:: Work instructions ::
Repeat the data that follows verbatim. Images are not part of the copy.

*** Recorded data Section Begins ***

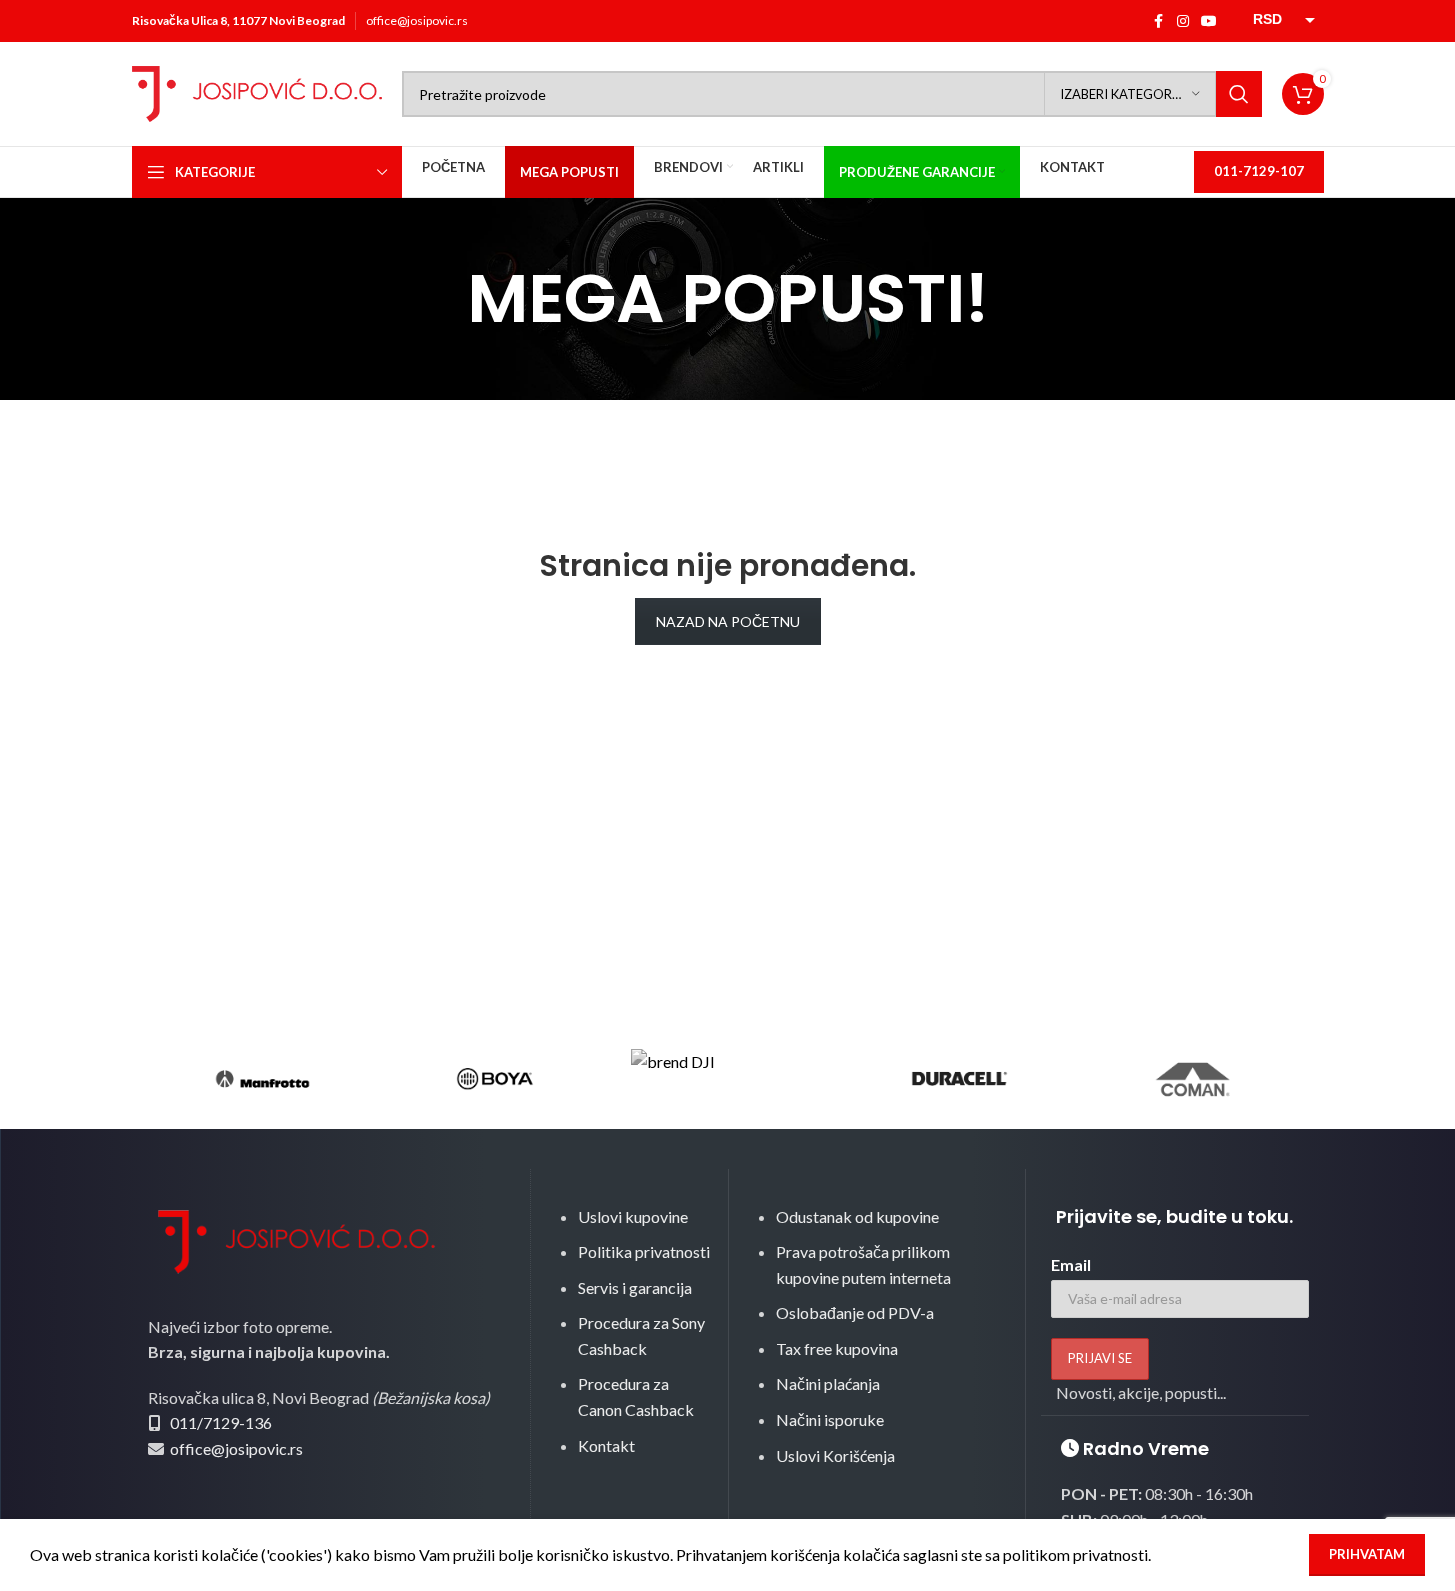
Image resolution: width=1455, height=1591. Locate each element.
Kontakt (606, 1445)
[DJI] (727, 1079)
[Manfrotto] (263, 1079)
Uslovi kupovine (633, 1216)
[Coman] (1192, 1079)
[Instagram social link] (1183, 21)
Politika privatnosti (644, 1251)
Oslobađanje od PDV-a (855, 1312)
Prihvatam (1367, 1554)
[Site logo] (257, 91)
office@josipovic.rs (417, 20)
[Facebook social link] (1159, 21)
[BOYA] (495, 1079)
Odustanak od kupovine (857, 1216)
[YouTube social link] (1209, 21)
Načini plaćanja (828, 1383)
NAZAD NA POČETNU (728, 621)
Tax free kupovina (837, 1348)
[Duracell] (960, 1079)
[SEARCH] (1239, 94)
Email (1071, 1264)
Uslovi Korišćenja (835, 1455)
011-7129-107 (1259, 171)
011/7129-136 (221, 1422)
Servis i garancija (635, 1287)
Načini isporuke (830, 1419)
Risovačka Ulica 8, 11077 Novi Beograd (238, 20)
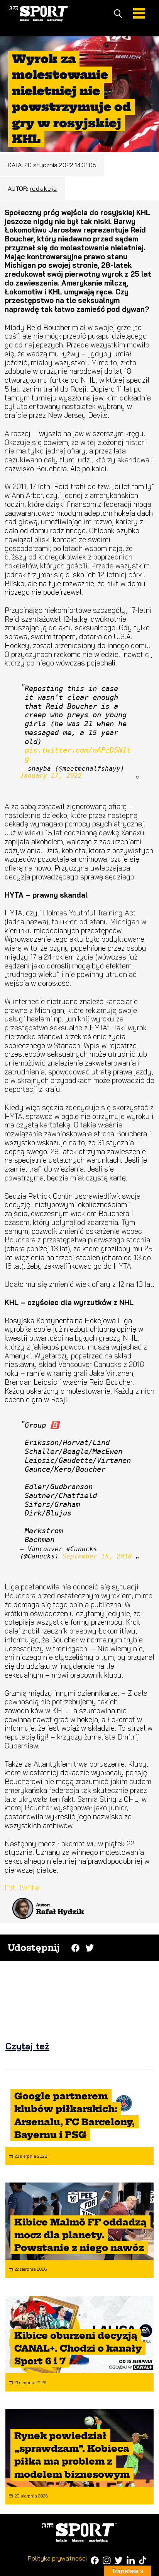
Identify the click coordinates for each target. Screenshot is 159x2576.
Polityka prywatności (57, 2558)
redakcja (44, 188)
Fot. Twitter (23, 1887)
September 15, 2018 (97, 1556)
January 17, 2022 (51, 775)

*** Recorded data Section Ends ***

:: Solved problem ::
Image resolution: width=1455, height=1591. Locate each element.
Kontakt (606, 1445)
[DJI] (727, 1079)
[Manfrotto] (263, 1079)
Uslovi kupovine (633, 1216)
[Coman] (1192, 1079)
[Instagram social link] (1183, 21)
Politika privatnosti (644, 1251)
Oslobađanje od PDV-a (855, 1312)
Prihvatam (1367, 1554)
[Site logo] (257, 91)
office@josipovic.rs (417, 20)
[Facebook social link] (1159, 21)
[BOYA] (495, 1079)
Odustanak od kupovine (857, 1216)
[YouTube social link] (1209, 21)
Načini plaćanja (828, 1383)
NAZAD NA POČETNU (728, 621)
Tax free kupovina (837, 1348)
[Duracell] (960, 1079)
[SEARCH] (1239, 94)
Email (1071, 1264)
Uslovi Korišćenja (835, 1455)
011-7129-107 (1259, 171)
011/7129-136 (221, 1422)
Servis i garancija (635, 1287)
Načini isporuke (830, 1419)
Risovačka Ulica 8, 11077 Novi Beograd (238, 20)
Identify the click coordinates for each target. Screenshot is 159x2576.
Polityka prywatności (57, 2558)
redakcja (44, 188)
Fot. Twitter (23, 1887)
September 15, 2018 (97, 1556)
January 17, 2022 (51, 775)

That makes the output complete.